The premise of the book “In Covid’s Wake: How our Politics Failed Us” is to candidly ask, four years later, if the world reacted reasonably and responsibly to a global pandemic. That is really a rhetorical question, asked by co-authors Stephen Macedo and Frances Lee, because their conclusion is a grim one.
“Science became politicized and dissent was driven to the margins,” the book’s description reads.
“In the next crisis Macedo and Lee warn, we must not forget the deepest values of liberal democracy: tolerance and open-mindedness, respect for evidence and its limits, a willingness to entertain uncertainty, and a commitment to telling the whole truth.”
Macedo and Lee, who teach political science at Princeton, recall how the Far Left moralized the pandemic, meaning the people who refused the vaccine, mocked masks and the six-foot rule, the state governors who re-opened schools, and the store owners who kept their business open, were labeled a selfish and evil “grandma killer” by a fear-driven mob.
Reacting to the book’s goal, talk show host Richard Randall says the liberal authors were honest about questioning policies that harmed hundreds of millions of Americans.
“There was plenty of information that the authors found that was out there,” he says, “that would have specifically said not to shut down transportation [and] not to shut down schools.”
Rasmussen poll revealed a lot
Interviewed by The Guardian newspaper about the book, Macedo said the idea for the book came from his own academic research over how the Left refuses to listen to or consider conservative arguments.
“Covid,” Macedo told The Guardian, “is an amazing case study in groupthink and the effects of partisan bias.”

◇ ◇ ◇ ◇ ◇ ◇ ◇

REQUIRED WORK:
- A) Answer these about the article on the book "In Covid's Wake":
(i) At which university do Macedo and Lee teach, and what subject?
(ii) Which newspaper interviewed Macedo about the book?
(iii) What kind of case study did Macedo call Covid?
- B) From the article on the book "In Covid's Wake," extract the passage starting with "Rasmussen poll revealed" and going on through "consider conservative arguments.".
The records are not needed for anything that follows the article.

INFORMATION SUPPLIED:
◇ ◇ ◇ ◇ ◇ ◇ ◇

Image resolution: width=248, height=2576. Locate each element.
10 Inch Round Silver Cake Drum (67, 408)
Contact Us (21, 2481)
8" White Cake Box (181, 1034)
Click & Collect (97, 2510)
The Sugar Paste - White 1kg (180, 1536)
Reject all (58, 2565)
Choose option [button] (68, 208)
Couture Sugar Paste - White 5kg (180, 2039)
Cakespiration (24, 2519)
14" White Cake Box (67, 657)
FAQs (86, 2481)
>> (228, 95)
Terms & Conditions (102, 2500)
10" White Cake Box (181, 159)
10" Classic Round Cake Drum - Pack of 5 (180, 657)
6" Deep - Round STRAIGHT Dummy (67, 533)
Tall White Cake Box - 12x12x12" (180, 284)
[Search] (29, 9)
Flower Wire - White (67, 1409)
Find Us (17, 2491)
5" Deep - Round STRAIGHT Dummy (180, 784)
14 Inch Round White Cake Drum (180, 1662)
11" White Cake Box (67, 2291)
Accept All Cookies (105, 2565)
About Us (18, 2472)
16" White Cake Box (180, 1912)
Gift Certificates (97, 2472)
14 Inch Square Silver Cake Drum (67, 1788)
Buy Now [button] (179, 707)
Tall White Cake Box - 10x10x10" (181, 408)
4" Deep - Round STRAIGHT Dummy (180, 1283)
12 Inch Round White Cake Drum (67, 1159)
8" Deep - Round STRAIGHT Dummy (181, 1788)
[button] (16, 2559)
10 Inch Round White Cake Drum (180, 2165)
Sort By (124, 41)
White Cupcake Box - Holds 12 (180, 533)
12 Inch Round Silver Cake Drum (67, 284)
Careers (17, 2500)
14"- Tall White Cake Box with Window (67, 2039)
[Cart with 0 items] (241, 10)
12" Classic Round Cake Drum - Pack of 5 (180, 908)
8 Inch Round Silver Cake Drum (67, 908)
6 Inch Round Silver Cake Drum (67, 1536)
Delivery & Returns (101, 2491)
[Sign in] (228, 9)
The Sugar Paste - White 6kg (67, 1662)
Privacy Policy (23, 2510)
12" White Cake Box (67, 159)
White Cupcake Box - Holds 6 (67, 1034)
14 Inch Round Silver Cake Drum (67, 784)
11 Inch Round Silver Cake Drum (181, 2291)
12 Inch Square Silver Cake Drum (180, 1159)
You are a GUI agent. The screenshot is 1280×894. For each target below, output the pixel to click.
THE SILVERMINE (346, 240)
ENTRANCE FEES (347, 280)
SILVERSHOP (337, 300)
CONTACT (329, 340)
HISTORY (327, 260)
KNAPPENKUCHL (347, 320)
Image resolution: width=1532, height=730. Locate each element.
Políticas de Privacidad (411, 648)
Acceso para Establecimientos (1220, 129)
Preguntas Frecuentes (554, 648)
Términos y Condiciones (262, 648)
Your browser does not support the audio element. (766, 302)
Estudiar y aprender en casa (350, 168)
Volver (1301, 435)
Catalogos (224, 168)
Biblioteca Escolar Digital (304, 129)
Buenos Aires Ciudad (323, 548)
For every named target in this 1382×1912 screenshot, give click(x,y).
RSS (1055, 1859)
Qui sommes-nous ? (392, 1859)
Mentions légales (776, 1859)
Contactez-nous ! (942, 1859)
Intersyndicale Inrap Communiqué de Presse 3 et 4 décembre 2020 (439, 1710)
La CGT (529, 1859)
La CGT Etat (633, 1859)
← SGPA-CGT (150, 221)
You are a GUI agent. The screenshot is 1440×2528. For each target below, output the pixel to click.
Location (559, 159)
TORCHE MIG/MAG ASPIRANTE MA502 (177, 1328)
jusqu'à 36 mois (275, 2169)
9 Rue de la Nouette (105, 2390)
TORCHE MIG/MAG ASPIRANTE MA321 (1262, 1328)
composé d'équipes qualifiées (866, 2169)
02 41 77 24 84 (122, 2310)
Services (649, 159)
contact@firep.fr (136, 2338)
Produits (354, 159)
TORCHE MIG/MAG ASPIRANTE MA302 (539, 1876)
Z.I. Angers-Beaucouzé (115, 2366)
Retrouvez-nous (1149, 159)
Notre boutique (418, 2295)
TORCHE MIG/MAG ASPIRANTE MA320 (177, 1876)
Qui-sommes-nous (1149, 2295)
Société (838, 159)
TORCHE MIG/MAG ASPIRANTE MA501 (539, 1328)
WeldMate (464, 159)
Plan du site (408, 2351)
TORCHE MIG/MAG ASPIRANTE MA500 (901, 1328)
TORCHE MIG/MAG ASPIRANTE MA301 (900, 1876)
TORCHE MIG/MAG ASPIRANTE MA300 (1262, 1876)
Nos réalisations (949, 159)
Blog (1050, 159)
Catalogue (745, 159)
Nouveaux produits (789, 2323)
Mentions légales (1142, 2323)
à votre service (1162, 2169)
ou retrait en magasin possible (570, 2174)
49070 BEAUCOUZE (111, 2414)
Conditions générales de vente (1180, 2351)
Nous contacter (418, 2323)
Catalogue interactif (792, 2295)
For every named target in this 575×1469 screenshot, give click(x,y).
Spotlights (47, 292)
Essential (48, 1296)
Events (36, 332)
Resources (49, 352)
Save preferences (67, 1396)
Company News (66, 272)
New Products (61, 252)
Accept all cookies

◇ ◇ ◇ ◇ ◇ ◇ ◇

ANSWERS FOR THE TASKS:
- A)
(i) Princeton; political science.
(ii) The Guardian.
(iii) An amazing case study in groupthink and the effects of partisan bias.

- B)
Rasmussen poll revealed a lot
Interviewed by The Guardian newspaper about the book, Macedo said the idea for the book came from his own academic research over how the Left refuses to listen to or consider conservative arguments.